We are living through an era of professional gaslighting so refined it could qualify for a Ph.D. in psychological warfare.
The latest example? After years of establishment indifference, we are now being told -- loudly, breathlessly -- that Jeffrey Epstein’s legacy of elite depravity is the national scandal of the hour. Apparently, six years after his death, this is now urgent. That Donald Trump crossed paths with Epstein is supposed to be more damning than the years Epstein was welcomed by the Clinton inner circle, the Gates orbit, and the upper crust of academia, finance, and intelligence.
Let me offer a parable.
There is a mouse in the room. Its name is Epstein. The media is pointing at it, stomping its feet, shrieking: “Look at this dangerous mouse!”
Just behind the mouse stomps an elephant -- huge, festering, impossible to ignore if you simply look. This is the face of the biggest federal scandal since the Kennedy assassination. It is the defining image of the Deep State: a shadow bureaucracy led by Brennan, Clapper, Comey, and others, manipulating “the presentation” -- not to be confused with facts.
Tulsi Gabbard, now Director of National Intelligence, has implicated former President Obama directly, and the evidence supports her. The elephant is real. It is the coordination of the Deep State, shaping narratives that, for reasons unspoken, are embraced wholesale by legacy media.
Today, the media fixates on the firing of a Deep State Labor Department official. They dig obsessively for any mud to fling at Trump. Why? “Trump Derangement Syndrome” is no longer a sufficient explanation. This is about protecting the machine. But why?
Compare Hillary Clinton’s destruction of her private server and the hammering to bits of subpoenaed phones. The media shrugged. Why? Aren’t they supposed to report the news? Same with the Hunter laptop from hell, the Biden family’s foreign business schemes, the jaw-dropping wealth accumulation of congressional lifers -- none of it hits the radar. This is the elephant and the machine.

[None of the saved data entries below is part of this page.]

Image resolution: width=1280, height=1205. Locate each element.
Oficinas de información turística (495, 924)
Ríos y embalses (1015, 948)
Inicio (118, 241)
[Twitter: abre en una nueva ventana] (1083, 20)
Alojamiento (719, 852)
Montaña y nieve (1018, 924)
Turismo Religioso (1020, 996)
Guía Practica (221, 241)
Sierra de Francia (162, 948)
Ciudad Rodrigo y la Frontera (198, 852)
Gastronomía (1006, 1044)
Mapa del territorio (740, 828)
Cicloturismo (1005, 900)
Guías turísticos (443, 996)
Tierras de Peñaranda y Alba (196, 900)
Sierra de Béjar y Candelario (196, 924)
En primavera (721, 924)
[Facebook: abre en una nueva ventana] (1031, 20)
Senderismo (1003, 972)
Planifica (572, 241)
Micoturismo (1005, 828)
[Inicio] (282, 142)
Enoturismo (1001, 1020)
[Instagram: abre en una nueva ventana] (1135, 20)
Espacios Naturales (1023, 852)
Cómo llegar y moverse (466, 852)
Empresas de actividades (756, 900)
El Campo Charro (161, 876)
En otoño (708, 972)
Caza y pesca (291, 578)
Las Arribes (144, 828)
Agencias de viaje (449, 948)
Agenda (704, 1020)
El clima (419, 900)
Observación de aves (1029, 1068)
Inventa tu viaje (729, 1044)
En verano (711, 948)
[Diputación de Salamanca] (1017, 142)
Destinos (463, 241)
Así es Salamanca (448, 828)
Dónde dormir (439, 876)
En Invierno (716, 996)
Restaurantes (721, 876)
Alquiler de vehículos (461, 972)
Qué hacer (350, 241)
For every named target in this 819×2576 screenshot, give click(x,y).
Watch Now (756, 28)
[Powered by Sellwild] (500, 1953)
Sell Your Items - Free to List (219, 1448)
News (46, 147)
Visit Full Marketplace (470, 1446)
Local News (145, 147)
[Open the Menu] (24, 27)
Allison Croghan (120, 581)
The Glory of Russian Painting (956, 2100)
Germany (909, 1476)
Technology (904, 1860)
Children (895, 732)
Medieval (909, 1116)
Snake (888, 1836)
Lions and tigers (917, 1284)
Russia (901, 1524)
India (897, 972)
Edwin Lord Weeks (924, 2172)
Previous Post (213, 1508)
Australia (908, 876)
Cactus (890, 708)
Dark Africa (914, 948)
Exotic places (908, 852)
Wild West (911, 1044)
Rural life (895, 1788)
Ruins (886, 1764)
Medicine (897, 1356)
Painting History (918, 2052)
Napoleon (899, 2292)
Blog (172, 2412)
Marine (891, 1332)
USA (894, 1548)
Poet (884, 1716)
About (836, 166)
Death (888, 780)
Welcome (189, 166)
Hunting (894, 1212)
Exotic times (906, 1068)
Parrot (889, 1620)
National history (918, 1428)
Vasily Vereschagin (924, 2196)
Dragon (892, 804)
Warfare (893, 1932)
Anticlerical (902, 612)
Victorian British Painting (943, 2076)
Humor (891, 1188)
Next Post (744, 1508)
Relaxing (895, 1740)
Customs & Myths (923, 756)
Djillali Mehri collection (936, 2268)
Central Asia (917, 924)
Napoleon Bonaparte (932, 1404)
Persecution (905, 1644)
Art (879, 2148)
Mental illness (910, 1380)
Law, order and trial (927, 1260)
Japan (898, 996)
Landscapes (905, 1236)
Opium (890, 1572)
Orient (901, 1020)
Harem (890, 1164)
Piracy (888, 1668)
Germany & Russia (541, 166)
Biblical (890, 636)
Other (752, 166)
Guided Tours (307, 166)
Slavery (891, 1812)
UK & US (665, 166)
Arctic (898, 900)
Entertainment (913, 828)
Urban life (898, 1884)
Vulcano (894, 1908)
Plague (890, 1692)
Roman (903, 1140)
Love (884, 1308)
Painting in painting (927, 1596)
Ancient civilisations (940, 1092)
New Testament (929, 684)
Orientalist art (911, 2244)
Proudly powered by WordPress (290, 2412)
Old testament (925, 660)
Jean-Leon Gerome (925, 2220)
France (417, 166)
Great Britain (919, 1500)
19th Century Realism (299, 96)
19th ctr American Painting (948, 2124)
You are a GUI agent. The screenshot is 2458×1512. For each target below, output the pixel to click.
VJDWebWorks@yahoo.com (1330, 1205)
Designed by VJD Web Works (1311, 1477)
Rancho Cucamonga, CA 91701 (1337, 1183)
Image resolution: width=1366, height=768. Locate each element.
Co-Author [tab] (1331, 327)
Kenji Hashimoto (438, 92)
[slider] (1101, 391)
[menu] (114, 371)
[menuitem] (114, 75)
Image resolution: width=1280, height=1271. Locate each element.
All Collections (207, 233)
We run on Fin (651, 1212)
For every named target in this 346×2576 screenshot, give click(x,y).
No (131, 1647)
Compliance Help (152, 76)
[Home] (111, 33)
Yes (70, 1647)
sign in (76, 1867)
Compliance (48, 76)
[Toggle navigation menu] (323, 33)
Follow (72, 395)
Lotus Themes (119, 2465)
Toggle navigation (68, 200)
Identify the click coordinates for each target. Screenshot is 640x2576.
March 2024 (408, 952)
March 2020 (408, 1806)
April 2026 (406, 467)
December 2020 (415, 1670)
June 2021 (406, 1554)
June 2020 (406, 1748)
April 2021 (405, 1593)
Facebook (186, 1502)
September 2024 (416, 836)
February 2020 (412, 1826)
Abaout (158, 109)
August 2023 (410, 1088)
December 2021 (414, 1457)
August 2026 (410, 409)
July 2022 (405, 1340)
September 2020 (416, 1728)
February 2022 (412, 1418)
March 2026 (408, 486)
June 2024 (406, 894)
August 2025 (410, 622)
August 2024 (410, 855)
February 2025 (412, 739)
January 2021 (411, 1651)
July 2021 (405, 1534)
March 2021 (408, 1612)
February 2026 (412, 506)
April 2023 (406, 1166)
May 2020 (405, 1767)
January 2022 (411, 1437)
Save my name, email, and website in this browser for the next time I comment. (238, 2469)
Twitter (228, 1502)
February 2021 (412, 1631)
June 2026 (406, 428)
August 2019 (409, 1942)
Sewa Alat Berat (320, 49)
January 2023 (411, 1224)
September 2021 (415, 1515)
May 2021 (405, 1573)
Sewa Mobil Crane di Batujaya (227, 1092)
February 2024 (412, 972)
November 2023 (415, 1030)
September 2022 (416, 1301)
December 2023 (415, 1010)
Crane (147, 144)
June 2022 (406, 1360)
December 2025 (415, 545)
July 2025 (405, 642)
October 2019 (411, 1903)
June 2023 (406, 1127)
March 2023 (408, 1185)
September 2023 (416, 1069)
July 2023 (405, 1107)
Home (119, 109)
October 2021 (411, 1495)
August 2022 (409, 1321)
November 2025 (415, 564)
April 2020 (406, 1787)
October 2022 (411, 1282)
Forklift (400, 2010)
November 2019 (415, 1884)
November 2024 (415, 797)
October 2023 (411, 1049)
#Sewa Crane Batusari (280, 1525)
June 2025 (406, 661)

The mouse is a distraction.
The elephant is the system.
The machine is the shield.
It is no longer “conspiracy” to say the Deep State exists -- it is observation. It is measurable. The federal government has failed multiple audits involving trillions in unaccounted-for dollars. Nobody is fired. Nobody is prosecuted. Agencies like the Pentagon, HUD, and State are black holes of spending. Contractors feast, middlemen thrive, and entire careers are built not on results, but on keeping the machine humming for insiders. And Americans? We yawn. We scroll. We buy the next outrage.
We are no longer governed. We are processed.
This isn’t a government of the people. It’s a machine for the distribution of favors, immunity, and wealth -- among the protected class. That is why Epstein didn’t matter until now. That’s why Hillary can BleachBit servers, lie to Congress, and rake in $100K per speech. That’s why Biden’s documented lies and his family's shady foreign deals provoke less interest than a Trump typo.
But heaven forbid Trump fill out a form improperly.
We’ve become numb to scale. Numb to volume. A $500 hammer here, a $2 trillion boondoggle there. The Pentagon misplaces $6.2 trillion? Shrug. Hunter Biden makes millions in Ukraine while his dad shapes policy? Shrug. Bureaucrats retire with six-figure pensions after decades of managing failure as “public servants?” Shrug again.
And now, like a bad B-movie reboot, the Epstein plotline is dragged back into the spotlight -- as the headline event. Somehow, the Deep State's vast corruption is treated as a distraction from Epstein. It’s almost admirable, in a clinical-psychopath kind of way.
Let’s not play dumb. The system isn't just corrupt, it is self-aware. It protects its members, demonizes threats, and launders its failures through distraction. And like all declining empires, it cloaks its rot in the language of justice and democracy. The same DoJ that ignores arson, looting, and political violence in blue cities suddenly finds religion when a Republican sneezes in the wrong direction.
The same agencies that fumbled 9/11, Iraq WMDs, Russiagate, and the Hunter laptop now ask for your trust -- again.
Here is the truth: Epstein was a grotesque man with grotesque friends. But the reason his story is being reactivated now is not justice. It’s cover. It’s projection. It’s the oldest trick in the political playbook: accuse your enemies of the crimes you are terrified might be traced back to you.
Be careful what you wish for.
Because if the Epstein list ever truly breaks open -- if the full extent of who flew where, and why, and who knew what ever comes to light -- then the same people hurling accusations today might find themselves holding the dynamite with the fuse already lit.
It is getting harder to hide that elephant behind the mouse.